第31話 技術は一流 人格は二流
虹の線を描いて箒が夜空を駆け抜ける。月が間近に見え、雲を突き抜けながら見下ろす下界は壮観だった。
「もうちょっと速度落としてほしいな、なんだか気分が悪くなっちゃった」
頭をふらつかせながらミントはデルフィニウムにお願いする。
「あと30分です。我慢するです」
頑固なデルフィニウムはミントの要求を跳ね除けほうきを運転する。
ロストマンの居住地はバラッド王国の北側イプシロン地区のさらに遠くにあるコハク町というゲトー地域にあると言う。犯罪や違法な商売などで金を稼ぐ人間が多く、そこは実質魔女警察に放置されている。
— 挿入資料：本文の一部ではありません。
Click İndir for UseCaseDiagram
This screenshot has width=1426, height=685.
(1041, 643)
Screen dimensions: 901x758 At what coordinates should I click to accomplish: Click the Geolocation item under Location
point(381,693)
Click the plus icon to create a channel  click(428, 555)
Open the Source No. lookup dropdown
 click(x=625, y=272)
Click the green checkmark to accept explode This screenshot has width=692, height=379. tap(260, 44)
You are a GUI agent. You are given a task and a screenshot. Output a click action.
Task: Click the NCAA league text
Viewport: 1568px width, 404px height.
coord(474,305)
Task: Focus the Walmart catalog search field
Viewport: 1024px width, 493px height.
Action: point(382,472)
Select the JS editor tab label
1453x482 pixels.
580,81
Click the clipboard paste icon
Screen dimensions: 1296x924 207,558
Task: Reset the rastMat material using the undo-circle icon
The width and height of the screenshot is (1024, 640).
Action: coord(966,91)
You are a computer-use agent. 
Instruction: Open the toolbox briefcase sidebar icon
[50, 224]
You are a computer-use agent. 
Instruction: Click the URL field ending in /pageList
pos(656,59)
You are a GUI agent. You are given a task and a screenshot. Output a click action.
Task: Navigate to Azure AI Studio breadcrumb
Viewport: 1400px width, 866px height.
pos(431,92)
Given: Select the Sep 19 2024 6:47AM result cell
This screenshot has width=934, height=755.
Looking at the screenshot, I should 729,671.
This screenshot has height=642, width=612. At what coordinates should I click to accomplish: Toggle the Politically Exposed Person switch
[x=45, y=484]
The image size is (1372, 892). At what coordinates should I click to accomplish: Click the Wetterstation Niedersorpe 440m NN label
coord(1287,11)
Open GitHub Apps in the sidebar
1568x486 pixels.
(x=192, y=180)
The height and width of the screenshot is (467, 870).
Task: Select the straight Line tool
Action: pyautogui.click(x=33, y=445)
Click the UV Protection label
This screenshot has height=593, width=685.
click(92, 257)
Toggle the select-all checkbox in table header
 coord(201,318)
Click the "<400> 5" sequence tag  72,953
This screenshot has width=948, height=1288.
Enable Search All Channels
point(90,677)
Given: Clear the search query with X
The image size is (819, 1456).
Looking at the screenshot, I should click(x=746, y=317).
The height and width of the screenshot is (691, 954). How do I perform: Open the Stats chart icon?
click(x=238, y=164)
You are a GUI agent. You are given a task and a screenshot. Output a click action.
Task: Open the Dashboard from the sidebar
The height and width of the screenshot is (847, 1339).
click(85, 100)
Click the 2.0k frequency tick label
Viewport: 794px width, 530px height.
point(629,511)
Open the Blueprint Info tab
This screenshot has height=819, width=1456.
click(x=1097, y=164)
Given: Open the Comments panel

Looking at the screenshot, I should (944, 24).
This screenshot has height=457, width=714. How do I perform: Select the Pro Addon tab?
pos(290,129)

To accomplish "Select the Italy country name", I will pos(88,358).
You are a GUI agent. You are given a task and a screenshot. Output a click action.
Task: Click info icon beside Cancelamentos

「バラッド王国ではミルモタウンについで治安が悪いと言われているです。特に今は夜ですから、不良などがうろついているでしょうし一応気をつけるです」
そう言ってデルフィニウムは運転しながら団子を食べる。自分の分とあともう一つの団子をミントに渡す。
「お腹すいたなら食べるです」
ミントはその串を受け取るとデルフィニウムの腰につかまりバランスをとりながら食べる。
「美味しい!いっつもどこで買ってるの?」
「この前会った時に寄った団子屋さんと同じものです。常連なんで値段を半額にしてくれるです」
「そうなんだ。でも運転中に食べて大丈夫なの?」
「大丈夫です。私はながら運転でもしっかり操縦できる優れたま……うわぁ!!」
前を見てなかったため、デルフィニウムは前方にいた鳥達にぶつかりそうになる。慌ててほうきを旋回させ事なきを得たがミントはそんなデルフィニウムにため息をつく。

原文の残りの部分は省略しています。